§ **DIRECTIONS FOR THIS TASK**:
Rewrite the lines as a Markdown table with the columns Row and Line, beginning at the first line and ending at the line containing "Action: coord(680,769)", leaving out any blank lines.

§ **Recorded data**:
________________________________________

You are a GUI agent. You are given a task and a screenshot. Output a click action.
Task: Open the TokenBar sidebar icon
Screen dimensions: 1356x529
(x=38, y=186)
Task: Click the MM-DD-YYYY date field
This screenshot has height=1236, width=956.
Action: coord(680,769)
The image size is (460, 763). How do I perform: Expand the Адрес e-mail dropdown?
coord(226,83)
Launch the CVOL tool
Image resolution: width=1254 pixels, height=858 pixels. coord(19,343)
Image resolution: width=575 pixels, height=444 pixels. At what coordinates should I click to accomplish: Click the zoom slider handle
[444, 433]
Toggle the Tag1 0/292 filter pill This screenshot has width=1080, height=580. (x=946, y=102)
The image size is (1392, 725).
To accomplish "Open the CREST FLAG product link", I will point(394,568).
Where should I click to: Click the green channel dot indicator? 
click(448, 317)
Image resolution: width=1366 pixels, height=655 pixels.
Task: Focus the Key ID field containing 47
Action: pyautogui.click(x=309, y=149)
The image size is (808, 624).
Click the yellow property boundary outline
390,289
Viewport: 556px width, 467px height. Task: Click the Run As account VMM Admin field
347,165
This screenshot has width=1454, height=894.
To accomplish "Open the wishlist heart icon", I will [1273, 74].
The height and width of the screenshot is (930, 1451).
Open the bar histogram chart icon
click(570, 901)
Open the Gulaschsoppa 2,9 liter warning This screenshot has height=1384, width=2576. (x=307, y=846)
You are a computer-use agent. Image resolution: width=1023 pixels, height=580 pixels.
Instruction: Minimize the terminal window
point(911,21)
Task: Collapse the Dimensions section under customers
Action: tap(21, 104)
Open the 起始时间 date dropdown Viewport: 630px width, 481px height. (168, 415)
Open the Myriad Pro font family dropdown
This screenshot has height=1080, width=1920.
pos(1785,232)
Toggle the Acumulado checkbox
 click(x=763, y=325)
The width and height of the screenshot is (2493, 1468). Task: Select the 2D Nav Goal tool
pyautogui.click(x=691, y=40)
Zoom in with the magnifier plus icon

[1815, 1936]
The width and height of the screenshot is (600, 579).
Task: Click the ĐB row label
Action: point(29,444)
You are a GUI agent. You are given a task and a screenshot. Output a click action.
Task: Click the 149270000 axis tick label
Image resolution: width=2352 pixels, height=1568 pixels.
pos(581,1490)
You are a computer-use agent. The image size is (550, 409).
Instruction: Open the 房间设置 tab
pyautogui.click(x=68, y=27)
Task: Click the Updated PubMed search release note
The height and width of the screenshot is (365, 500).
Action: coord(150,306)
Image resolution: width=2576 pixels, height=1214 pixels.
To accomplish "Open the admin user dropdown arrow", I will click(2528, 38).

________________________________________

§ **EXERCISE RESPONSE**:
| Row | Line |
|---|---|
| 1 | You are a GUI agent. You are given a task and a screenshot. Output a click action. |
| 2 | Task: Open the TokenBar sidebar icon |
| 3 | Screen dimensions: 1356x529 |
| 4 | (x=38, y=186) |
| 5 | Task: Click the MM-DD-YYYY date field |
| 6 | This screenshot has height=1236, width=956. |
| 7 | Action: coord(680,769) |